Traffic was unusually high last spring on Buena Vista Drive. It wasn’t just cars, which formed lines outside Lander’s local medical clinic and hospital. The number of ambulances and helicopters was also unprecedented, says Chase McFadden, who lives on Buena Vista and watched what happened outside his door as the COVID-19 pandemic reached Wyoming.
What McFadden saw on the road leading to the hospital was a small window into what was going on inside. Lander was at the epicenter of Wyoming’s initial COVID-19 outbreak, according to Brian Gee, an acute care physician who served as the Fremont County public health officer this past spring. Case numbers here were higher than anywhere else in the state.
“We were the focal point for the rest of Wyoming to see how the virus was being managed in the hospital,” Gee says. “It was brutal the first couple of months. We’d never seen anything like this. Especially the folks at the hospital, physically and mentally, it was difficult on a couple different levels.”
While COVID-19 cases leveled off as the months wore on, the toll on local healthcare workers remained. McFadden, who observed their sacrifices each day from his front window, didn’t want their work to be taken for granted. So in December, he reached out to LOR community officer Michelle Escudero, whom he knew through previous work in the public schools, with an idea: Why not hang banners with messages of gratitude for the healthcare community throughout Lander—including one at the entrance of the SageWest hospital on Buena Vista Drive?

◆ **WORK ITEM A**:
Answer these from the Lander article:
(i) On what street does Chase McFadden live?
(ii) What post did Brian Gee hold this past spring?
(iii) In what month did McFadden contact Michelle Escudero?
◆ **WORK ITEM B**: Please copy a section of the Lander article word for word, beginning at the words "What McFadden saw" and stopping after the words "in the state.".

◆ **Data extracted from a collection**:
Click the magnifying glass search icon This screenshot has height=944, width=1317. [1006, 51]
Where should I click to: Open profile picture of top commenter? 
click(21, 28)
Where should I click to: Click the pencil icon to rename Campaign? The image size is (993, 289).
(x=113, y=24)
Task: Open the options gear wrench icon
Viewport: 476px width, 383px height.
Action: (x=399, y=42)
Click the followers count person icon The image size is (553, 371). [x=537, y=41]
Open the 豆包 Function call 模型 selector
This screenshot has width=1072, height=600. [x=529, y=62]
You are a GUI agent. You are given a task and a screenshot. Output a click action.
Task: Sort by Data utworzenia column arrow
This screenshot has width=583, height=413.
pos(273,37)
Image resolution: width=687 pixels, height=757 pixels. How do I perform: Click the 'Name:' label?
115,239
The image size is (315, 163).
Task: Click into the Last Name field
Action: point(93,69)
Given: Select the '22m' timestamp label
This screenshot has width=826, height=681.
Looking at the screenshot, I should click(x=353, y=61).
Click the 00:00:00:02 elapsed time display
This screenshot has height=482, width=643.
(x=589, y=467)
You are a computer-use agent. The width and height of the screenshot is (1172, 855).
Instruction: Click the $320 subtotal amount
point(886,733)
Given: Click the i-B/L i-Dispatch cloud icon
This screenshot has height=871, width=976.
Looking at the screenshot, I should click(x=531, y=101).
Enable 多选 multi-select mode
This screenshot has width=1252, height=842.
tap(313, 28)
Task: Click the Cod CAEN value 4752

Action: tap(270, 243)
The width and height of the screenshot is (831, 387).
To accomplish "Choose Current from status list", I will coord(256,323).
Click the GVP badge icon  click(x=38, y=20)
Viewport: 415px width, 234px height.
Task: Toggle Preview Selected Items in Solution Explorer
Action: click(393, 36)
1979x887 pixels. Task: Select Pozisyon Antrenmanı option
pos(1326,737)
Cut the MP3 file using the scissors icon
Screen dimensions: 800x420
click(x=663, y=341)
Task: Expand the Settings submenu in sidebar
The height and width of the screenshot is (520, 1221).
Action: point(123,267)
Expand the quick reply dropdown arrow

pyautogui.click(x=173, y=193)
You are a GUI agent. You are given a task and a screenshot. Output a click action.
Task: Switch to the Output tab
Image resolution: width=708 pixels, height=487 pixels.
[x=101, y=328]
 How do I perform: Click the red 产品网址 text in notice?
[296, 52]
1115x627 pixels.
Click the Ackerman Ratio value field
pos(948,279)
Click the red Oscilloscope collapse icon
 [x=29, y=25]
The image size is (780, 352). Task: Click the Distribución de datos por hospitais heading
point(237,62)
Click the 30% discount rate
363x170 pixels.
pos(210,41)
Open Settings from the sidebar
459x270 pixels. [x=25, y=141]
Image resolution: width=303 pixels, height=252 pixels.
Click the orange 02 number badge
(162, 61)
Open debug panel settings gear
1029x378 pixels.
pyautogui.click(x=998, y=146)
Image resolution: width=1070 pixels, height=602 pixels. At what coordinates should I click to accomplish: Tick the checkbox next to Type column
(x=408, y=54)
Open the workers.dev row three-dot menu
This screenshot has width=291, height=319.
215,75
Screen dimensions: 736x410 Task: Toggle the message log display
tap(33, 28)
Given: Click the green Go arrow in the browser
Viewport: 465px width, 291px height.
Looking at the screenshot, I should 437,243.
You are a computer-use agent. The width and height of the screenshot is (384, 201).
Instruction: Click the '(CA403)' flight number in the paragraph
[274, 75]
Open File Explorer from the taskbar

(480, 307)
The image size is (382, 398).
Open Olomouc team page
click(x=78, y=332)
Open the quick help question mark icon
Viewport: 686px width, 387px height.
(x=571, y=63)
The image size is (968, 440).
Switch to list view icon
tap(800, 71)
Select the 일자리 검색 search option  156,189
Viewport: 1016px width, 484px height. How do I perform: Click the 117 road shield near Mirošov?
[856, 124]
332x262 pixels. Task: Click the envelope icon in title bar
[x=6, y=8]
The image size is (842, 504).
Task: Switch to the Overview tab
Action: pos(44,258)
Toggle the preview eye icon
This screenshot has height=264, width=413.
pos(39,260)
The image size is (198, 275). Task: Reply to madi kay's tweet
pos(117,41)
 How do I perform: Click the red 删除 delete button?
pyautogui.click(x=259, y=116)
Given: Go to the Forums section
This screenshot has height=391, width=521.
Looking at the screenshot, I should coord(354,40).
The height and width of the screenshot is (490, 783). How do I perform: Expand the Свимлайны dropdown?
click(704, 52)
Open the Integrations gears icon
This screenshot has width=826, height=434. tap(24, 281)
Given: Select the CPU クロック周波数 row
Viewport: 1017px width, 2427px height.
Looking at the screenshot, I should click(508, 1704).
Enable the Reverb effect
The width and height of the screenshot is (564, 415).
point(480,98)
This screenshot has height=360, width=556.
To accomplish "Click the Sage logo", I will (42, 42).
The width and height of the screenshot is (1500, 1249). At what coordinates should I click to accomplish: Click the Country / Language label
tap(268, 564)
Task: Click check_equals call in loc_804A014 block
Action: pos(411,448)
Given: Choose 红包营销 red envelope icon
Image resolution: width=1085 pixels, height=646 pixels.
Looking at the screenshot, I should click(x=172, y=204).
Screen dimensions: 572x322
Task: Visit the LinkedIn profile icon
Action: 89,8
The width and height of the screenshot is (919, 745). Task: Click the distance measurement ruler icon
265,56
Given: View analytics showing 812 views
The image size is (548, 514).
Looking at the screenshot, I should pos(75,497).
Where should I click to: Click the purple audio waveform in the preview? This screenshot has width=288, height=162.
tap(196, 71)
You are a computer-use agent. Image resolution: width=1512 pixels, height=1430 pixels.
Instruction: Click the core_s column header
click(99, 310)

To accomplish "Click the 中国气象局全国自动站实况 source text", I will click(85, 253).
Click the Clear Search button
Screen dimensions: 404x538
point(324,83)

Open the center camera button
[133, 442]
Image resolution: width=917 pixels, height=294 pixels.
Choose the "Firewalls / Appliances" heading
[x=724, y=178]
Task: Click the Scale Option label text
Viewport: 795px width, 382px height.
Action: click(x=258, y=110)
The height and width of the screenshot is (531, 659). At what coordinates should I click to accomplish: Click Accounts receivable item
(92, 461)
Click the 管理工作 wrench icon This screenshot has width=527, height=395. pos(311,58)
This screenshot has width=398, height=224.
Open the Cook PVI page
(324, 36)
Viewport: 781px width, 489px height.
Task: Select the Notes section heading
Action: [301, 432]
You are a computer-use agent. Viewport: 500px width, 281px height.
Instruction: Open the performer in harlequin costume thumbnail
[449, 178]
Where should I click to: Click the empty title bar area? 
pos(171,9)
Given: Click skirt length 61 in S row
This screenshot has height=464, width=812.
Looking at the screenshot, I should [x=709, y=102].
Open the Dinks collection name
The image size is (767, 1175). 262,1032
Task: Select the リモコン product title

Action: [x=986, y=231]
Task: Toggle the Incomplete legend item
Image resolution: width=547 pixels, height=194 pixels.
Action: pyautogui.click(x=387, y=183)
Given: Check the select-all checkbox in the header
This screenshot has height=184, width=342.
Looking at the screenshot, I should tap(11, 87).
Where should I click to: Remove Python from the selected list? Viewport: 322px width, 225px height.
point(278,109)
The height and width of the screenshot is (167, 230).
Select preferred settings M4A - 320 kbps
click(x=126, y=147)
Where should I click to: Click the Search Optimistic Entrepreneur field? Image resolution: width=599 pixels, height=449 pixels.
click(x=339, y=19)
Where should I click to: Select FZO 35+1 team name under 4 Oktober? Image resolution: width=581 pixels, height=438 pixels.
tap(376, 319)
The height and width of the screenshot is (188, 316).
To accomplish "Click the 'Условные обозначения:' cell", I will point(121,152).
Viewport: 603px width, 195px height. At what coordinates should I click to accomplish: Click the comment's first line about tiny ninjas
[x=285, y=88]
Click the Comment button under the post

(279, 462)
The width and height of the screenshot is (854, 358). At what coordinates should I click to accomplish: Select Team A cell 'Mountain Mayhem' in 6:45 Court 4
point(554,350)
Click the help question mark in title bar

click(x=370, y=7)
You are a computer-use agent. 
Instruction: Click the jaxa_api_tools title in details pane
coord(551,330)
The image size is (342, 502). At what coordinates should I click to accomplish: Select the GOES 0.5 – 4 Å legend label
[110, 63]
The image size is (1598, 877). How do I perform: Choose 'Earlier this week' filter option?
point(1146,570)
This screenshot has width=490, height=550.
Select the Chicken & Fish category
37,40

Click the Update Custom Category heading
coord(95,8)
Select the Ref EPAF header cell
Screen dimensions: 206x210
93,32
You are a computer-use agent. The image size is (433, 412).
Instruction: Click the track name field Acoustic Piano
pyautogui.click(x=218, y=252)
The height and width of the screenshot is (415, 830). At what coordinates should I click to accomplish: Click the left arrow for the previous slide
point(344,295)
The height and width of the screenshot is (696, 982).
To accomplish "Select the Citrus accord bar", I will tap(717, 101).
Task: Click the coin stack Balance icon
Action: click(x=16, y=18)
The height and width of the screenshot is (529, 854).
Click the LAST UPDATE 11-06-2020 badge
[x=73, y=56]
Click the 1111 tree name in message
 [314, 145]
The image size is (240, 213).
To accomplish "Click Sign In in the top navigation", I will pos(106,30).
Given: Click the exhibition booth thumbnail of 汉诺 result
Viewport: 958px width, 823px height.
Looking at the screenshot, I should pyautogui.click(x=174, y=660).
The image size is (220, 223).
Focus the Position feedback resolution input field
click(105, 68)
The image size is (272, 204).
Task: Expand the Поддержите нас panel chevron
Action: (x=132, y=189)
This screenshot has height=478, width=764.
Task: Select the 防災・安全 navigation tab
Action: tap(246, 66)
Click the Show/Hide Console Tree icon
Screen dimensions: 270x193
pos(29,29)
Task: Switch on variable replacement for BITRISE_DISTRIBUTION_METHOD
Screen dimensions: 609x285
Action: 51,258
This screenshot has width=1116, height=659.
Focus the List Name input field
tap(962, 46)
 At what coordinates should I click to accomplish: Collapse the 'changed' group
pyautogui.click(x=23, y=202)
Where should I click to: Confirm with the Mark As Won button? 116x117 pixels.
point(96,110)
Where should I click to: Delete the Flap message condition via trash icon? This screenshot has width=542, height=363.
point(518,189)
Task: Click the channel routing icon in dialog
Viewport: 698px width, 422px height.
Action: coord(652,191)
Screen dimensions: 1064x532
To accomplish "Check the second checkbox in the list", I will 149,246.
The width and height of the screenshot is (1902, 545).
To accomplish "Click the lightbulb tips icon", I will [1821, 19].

◆ **TASK RESPONSE A**:
(i) Buena Vista Drive
(ii) Fremont County public health officer
(iii) December

◆ **TASK RESPONSE B**:
What McFadden saw on the road leading to the hospital was a small window into what was going on inside. Lander was at the epicenter of Wyoming’s initial COVID-19 outbreak, according to Brian Gee, an acute care physician who served as the Fremont County public health officer this past spring. Case numbers here were higher than anywhere else in the state.